A partire da Paolo VI, sempre più spesso, fu la musica ad andare dal Papa, trasferendo i concerti, nella grande sala Nervi, all'interno della Città del Vaticano; ora, invece, Benedetto XVI, in omaggio alla città eterna che ospita la cattedra di Pietro, ma anche per soddisfare la sua ben nota passione musicale, e in coincidenza delle celebrazioni mozartiane e del suo primo anno di pontificato riprende la bella abitudine di un tempo e chissà che non voglia mantenerla anche negli anni a venire.

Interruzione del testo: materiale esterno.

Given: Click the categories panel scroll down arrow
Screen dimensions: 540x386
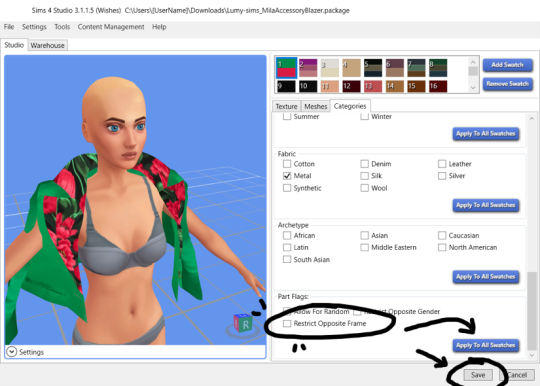Looking at the screenshot, I should 532,355.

E così ieri pomeriggio, festa del natale di Roma, il Papa è arrivato nel nuovo Auditorium; ad attenderlo il Presidente della repubblica e signora; s'è accomodato e, dopo aver ascoltato il saluto del Sindaco Veltroni, s'è goduto il bel concerto mozartiano, affidato all' Orchestra dell'Accademia di Santa Cecilia, direttore Vladimir Jurowski (famiglia di musicisti, ma lui sembra il meglio riuscito!), solista il soprano americano Laura Aikin, in sostituzione dell'indisposta Edita Gruberova, voce di sovrumana bellezza che certamente anche il papa tedesco conosce.

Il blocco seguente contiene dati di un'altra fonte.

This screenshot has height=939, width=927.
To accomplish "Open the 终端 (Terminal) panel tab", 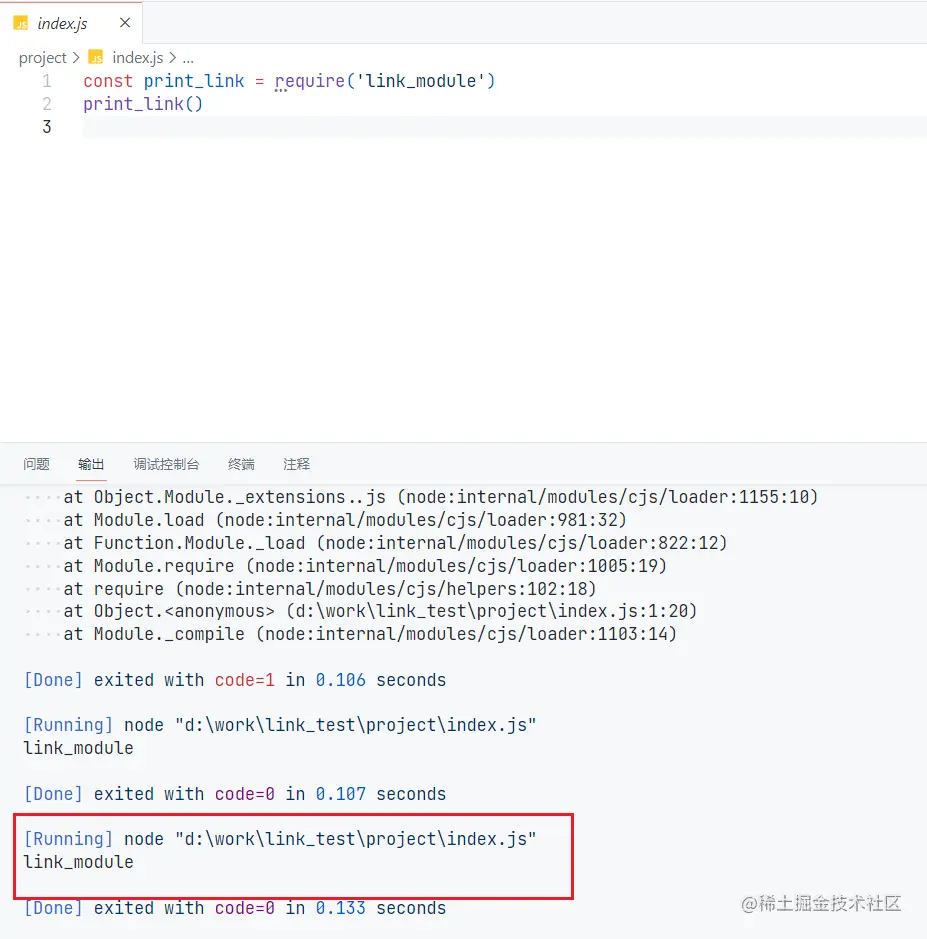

Alla definizione del programma, interamente mozartiano, ha pensato l'Accademia; e il Vaticano ha dato il suo benestare. Il Pontefice ha potuto ascoltare due brani sacri, fra i più belli in assoluto (il Kyrie in re minore K 341; e il toccante Ave Verum K 618 , una delle ultime opere sacre di Mozart), oltre a due arie molto conosciute e fra le più intense ma anche vocalmente «perigliose» di Mozart interpretate con sicurezza e partecipazione dalla Aikin: Vorrei spiegarvi, oh Dio (aria sostitutiva, scritta per un'opera di Pasquale Anfossi, ma così bella che Luchino Visconti la utilizzò per il suo film Gruppo di famiglia in un interno), la superlativa aria di Konstanze, Martern aller Arten, e la scintillante Ouverture dalle sonorità orientali del Ratto dal serraglio, e la «leggerisima» ouverture delle Nozze di Figaro. Per finire, il coro ultimo de Il flauto magico che inneggia alla Sapienza che l'ha avuta vinta sull'ignoranza e alla Luce che ha dissolto le tenebre. Solista, orchestra e coro applauditi a lungo dal pubblico, non numerosissimo.